• _Study text_:
- - - -

Hello,
I am trying to run LinearRegression on a dummy data set, given below. Here
I tried all different settings but I am still failing to reproduce desired
coefficients.
Please help me out, as I facing the same problem in my actual dataset.
Thank you.
This dataset is generated based on the simple equation: Y = 4 + (2 * x1) +
(3 * x2)
*Data:*
y,x1,x2
6.3,1,0.1
8.6,2,0.2
10.9,3,0.3
13.8,4,0.6
16.4,5,0.8
19.6,6,1.2
22.8,7,1.6
25.7,8,1.9
28.3,9,2.1
31.2,10,2.4
34.1,11,2.7
*Spark Code:*
val data = sc.textFile("Data/tempData_1.csv" )
val parsedData = data.mapPartitions(_.drop(1)).map {
line =>
val parts = line.split(',')
LabeledPoint(parts(0).toDouble,Vectors.dense(Array(1.0,parts(1).toDouble,parts(2).toDouble)))
}.cache()
var numIterations = 400
val step = 0.01
val algorithm = new LinearRegressionWithSGD()
algorithm.setIntercept(false) //Even tried with intercept(True) and just
(x1,x2) features
algorithm.optimizer.setStepSize(step)
algorithm.optimizer.setNumIterations(numIterations)
.setUpdater(new SimpleUpdater())
//.setRegParam(0.1)
.setMiniBatchFraction(1.0)
val initialWeights =
Vectors.dense(Array.fill(3)(scala.util.Random.nextDouble()))
val model = algorithm.run(parsedData,initialWeights)
println(s">>>> Model intercept: ${model.intercept}, weights:
${model.weights}")
Regards,
Arun

- - - -

• _Information provided_:

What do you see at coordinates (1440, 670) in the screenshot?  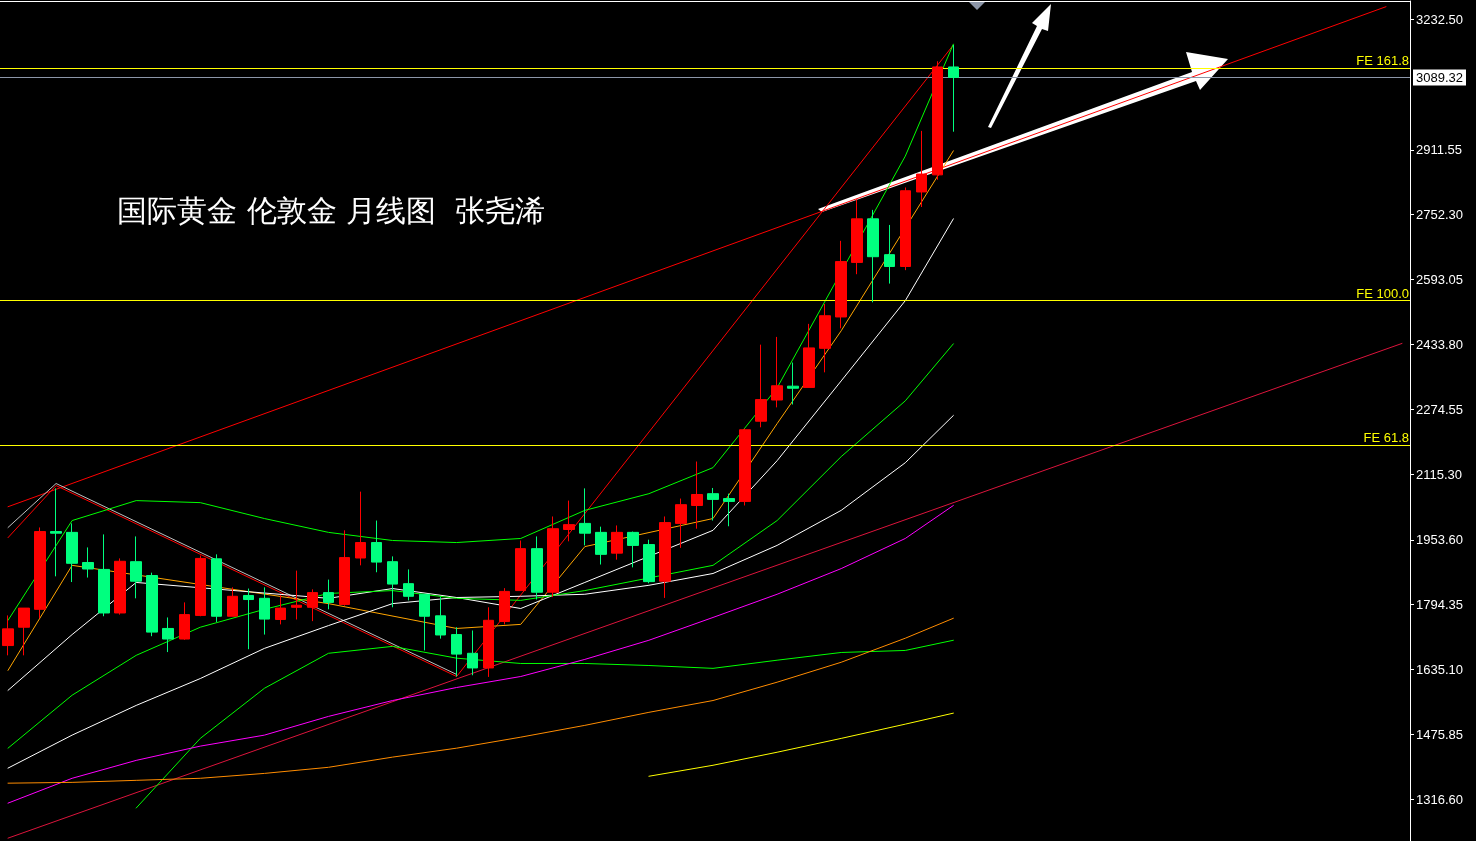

- - - -

• _Job item A_:
In the forum post, copy the lines between "val parsedData = data.mapPartitions(_.drop(1)).map" and "algorithm.optimizer.setStepSize(step)", inclusive, and swap "parsedData" for "trainingData".
• _Job item B_:
According to the forum post, how many iterations is the numIterations variable set to?
The listing is not needed here.

• _Task response A_:
val trainingData = data.mapPartitions(_.drop(1)).map {
line =>
val parts = line.split(',')
LabeledPoint(parts(0).toDouble,Vectors.dense(Array(1.0,parts(1).toDouble,parts(2).toDouble)))
}.cache()
var numIterations = 400
val step = 0.01
val algorithm = new LinearRegressionWithSGD()
algorithm.setIntercept(false) //Even tried with intercept(True) and just
(x1,x2) features
algorithm.optimizer.setStepSize(step)

• _Task response B_:
400